There are a lot of different cuts of beef, and for Pete’s sake, how are you supposed to remember them all? It seems almost impossible, since there are 60 different beef cuts.
Before there was Don Draper, fanciful names for beef cuts were conceived for sales promotions by grocery stores and restaurants. And while these names may have been glamorous, they are another reason why there are so many nicknames for a single cut of beef, which can be really confusing.
So, the industry decided to establish a program, a (jedi) master list. The Uniform Retail Meat Identity Standards (URMIS) was developed to simplify and standardize all the perplexing cuts and names.
Ever heard of a “Honey Cut”? Yeah, us either. That’s because URMIS, which was adopted by the meat and retail industry, dropped names that failed to provide clear identification in favor of more common names. (BTW, a Honey Cut is an unapproved name for a Beef Chuck Shoulder Roast.)
That’s why the system is useful, because by establishing a method for names, we get to better understand how to read a label using terms that are easier to understand.
The basic nomenclature used on the label for every cut is the same, and tells us at a glance exactly what’s in the package.
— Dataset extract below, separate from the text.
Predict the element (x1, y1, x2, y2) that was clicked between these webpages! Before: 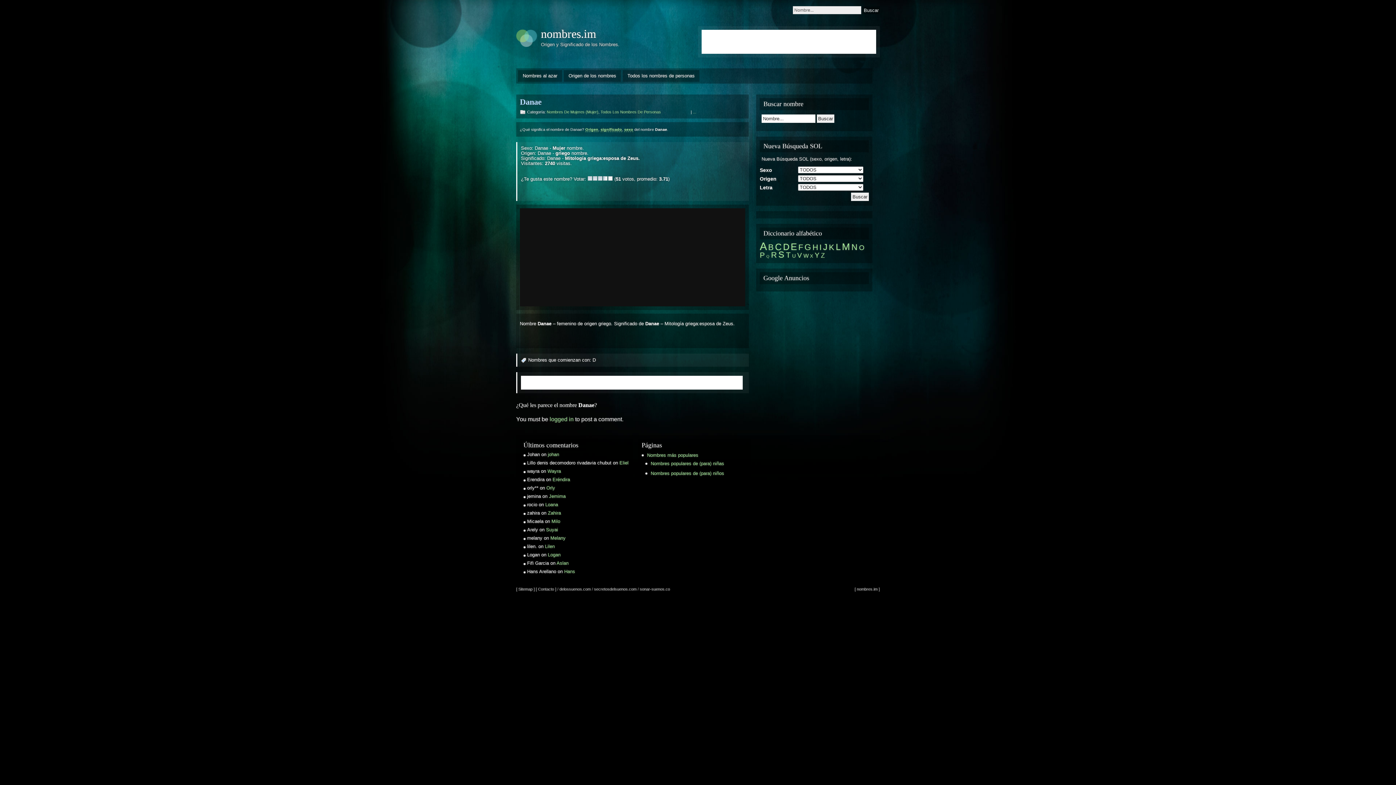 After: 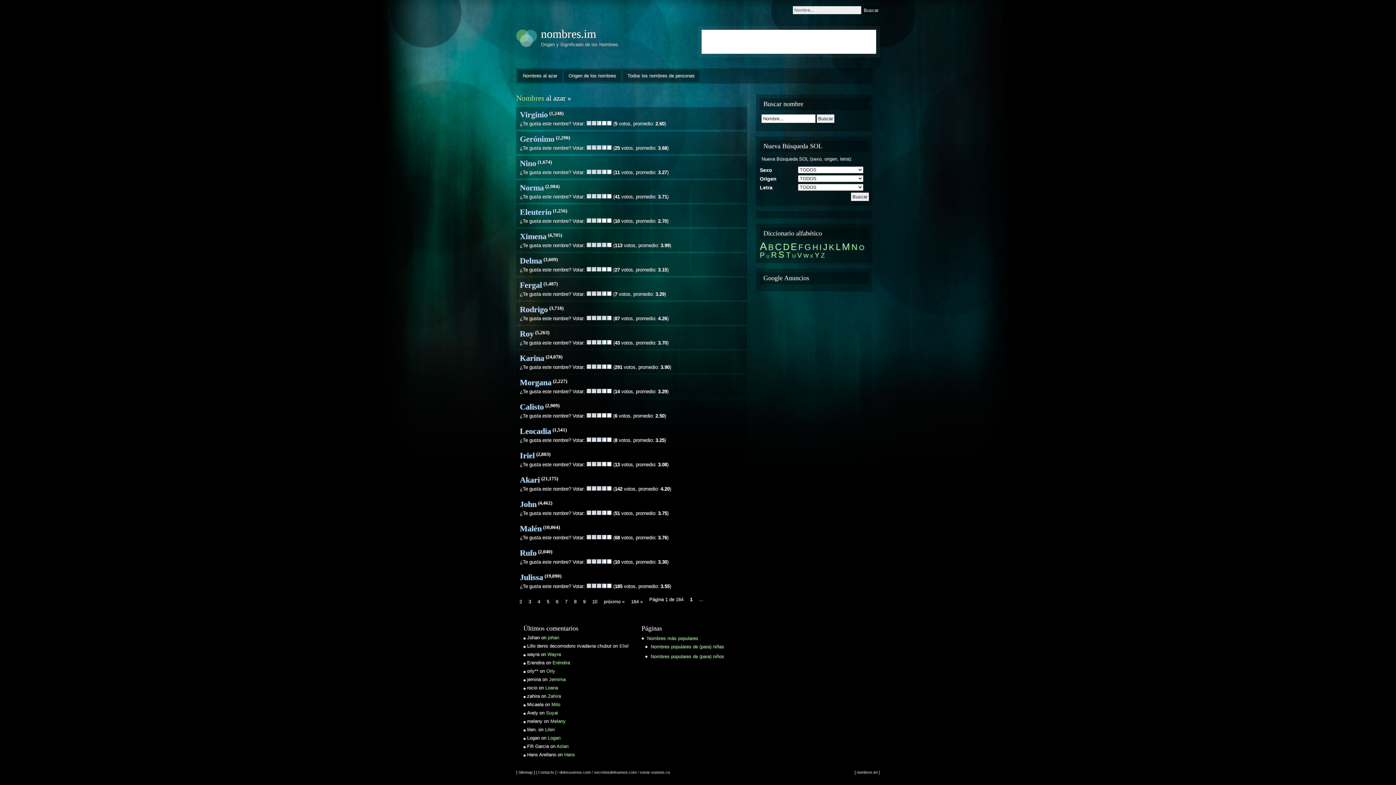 Action: label: Nombres al azar bbox: (518, 70, 562, 81)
Here’s a quick way to read it:
- The cut characteristics:
- The species, or kind of meat. If you are reading this, that’s Beef (but it could be also be Veal, Lamb or Pork).
- The primal cut, that is Chuck, Rib, Loin, Round, Sirloin, Flank, Plate, and Shank. There are 8, and that’s it! (Read more about primals here.)
- The bone state, and there are only two options: bone-in or boneless.
- A name of the retail cut, or product you are buying. This could be steaks, roasts, diced or ground meat.